Ретроспективно рассматривая историю внутрипартийной борьбы в книге «Сталин», Троцкий писал, что статья «Философия эпохи» послужила яблоком раздора в среде правящей тогда бюрократической группы. «Теснейшая братия Сталина» объявила, что положение Зиновьева в корне противоречит марксизму, поскольку при социалистическом строе, по учению Маркса и Ленина, полного равенства быть не может: здесь ещё господствует принцип «каждый получает в зависимости от выполненного им труда». Зиновьев вовсе и не думал оспаривать этот тезис, необходимость дифференцированной заработной платы для разных категорий труда была ясна ему. Он считал, что крайние полюса этой таблицы должны быть ближе. Его осторожная критика направлялась в первую очередь против привилегированного положения и излишеств бюрократии. «Чего, конечно, ни Маркс, ни Ленин не предусмотрели, — писал Троцкий, — (это то) что бюрократия прятала свои материальные интересы за интересы прилежного крестьянина и квалифицированного рабочего. Она изобразила дело так, будто левая оппозиция покушается на лучшую оплату квалифицированного труда… Надо признать, что это был мастерский маневр. Сталин опирался здесь на аппетиты очень широкого и всё более привилегированного слоя чиновников, которые впервые со всей ясностью увидели в нём своего признанного вождя. Снова равенство было объявлено, как это ни чудовищно, мелкобуржуазным предрассудком. Было объявлено, что оппозиция покушается на марксизм, на заветы Ленина, на заработок более прилежного квалифицированного рабочего, на скромные доходы усердного крестьянина, на марксизм, на наши дачи, на наши автомобили, на наши благоприобретенные права. Остальные разногласия, проблемы, вопросы организации сразу отступили на десятый план. Каждый бюрократ знал из-за чего идёт борьба и тянул за собою свою канцелярию, ибо все, несмотря на резкую иерархию, поднимались над массой»[534]
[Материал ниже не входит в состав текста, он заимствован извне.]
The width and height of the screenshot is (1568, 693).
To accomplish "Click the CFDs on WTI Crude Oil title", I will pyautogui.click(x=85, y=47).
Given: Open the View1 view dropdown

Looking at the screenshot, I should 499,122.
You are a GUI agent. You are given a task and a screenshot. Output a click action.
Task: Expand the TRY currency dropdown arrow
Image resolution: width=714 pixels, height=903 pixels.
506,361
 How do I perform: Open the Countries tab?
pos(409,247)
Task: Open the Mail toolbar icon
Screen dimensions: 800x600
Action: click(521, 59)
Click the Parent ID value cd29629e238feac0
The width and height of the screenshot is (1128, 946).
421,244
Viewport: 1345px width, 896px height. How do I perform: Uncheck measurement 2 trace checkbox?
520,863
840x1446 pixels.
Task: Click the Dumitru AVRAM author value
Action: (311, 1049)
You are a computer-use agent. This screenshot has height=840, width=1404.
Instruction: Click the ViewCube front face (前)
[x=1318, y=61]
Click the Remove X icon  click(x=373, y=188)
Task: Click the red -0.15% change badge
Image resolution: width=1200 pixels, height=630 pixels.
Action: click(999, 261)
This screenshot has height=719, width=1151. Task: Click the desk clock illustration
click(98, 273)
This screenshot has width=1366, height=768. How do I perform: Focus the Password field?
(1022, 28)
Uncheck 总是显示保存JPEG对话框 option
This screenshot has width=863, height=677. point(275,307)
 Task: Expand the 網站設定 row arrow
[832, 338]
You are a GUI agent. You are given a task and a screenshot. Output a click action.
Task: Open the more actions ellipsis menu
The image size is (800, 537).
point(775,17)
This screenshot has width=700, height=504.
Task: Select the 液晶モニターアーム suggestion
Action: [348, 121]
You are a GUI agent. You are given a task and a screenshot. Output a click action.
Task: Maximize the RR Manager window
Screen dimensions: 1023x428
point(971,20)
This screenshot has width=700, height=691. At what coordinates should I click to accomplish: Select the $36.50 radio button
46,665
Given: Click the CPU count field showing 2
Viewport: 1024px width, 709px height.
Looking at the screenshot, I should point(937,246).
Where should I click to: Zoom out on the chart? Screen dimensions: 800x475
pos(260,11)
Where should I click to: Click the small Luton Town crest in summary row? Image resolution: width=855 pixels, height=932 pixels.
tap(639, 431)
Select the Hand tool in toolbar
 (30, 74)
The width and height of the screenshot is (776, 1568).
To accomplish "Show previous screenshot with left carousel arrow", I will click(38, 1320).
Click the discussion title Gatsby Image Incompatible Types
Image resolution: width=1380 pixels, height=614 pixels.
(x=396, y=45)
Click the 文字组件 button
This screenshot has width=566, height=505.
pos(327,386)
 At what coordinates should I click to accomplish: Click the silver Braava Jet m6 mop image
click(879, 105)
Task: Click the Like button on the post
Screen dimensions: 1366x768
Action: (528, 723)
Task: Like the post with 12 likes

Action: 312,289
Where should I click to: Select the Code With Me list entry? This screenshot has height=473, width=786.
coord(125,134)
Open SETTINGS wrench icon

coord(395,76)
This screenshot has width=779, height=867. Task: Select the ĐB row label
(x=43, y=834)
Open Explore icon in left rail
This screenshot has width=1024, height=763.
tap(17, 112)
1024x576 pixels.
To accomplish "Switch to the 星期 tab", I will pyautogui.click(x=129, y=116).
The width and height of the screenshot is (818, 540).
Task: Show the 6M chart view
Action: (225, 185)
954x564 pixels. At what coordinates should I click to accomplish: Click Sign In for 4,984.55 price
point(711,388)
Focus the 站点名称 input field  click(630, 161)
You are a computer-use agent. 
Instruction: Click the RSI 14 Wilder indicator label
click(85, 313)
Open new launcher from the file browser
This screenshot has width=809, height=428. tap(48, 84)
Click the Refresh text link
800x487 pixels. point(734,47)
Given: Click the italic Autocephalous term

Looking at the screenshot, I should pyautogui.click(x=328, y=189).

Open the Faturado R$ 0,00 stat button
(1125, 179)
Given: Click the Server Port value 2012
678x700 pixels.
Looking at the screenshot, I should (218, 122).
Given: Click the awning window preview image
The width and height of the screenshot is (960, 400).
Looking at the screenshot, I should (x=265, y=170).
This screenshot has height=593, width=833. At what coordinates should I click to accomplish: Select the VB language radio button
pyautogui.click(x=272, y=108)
.Этим обстоятельством в значительной степени объяснялось, на наш взгляд, грубое и нелояльное отношение съезда ко всем выступлениям участников «новой оппозиции». В речах представителей большинства говорилось о том, что сам факт выступления оппозиции на съезде означает покушение на партийную дисциплину. Отвечая на эти обвинения, Каменев говорил: «Мы — на съезде, идёт борьба мнений, момент чрезвычайно тяжёлый, решений ещё нет, и поэтому в момент борьбы мнений, в момент, когда сопоставляются различные точки зрения, кричать о дисциплине — это значит пытаться заткнуть рот тому, с кем вы не согласны»[535]
.Почувствовав, что на стороне правящей фракции находится абсолютное большинство съезда, Бухарин выступил с беспрецедентным заявлением о том, что «какие бы решения наш партийный съезд ни принял, мы все, как один человек… признаем решения партийного съезда единственным окончательным истолкованием ленинской партийной линии»[536]
. Такое заявление объективно представляло собой новый шаг к сталинистской концепции единства и «монолитности» партии, согласно которой любые решения высших органов партии (а затем — её «вождя», полностью подчинившего себе эти органы) объявлялись истиной в последней инстанции, правильность которой обязаны безоговорочно признавать вся партия и каждый её член.Крайне встревоженная этим заявлением Бухарина Крупская пыталась убедить съезд в том, что «нельзя успокаивать себя тем, что большинство всегда право. В истории нашей партии бывали съезды, где большинство было неправо. Вспомним, например, стокгольмский съезд. (Шум. Голоса: «Это тонкий намёк на толстые обстоятельства».) Большинство не должно упиваться тем, что оно — большинство, а беспристрастно искать верное решение. Если оно будет верным… (Голос: «Лев Давидович, у вас новые соратники»), оно направит нашу партию на верный путь. Нам надо сообща искать правильную линию. Громадное значение съезда в том и состоит, что этот съезд даёт выражение коллективной мысли»[537]
.Однако такая трактовка вопроса о путях разрешения внутрипартийных разногласий у большинства делегатов, уже прошедших «школу» дискуссии 1923 года, вызвала резкое раздражение. По адресу Крупской посыпались многочисленные упреки в том, что она позволила себе сравнить XIV съезд с IV съездом РСДРП, на котором большинство оказалось у меньшевиков.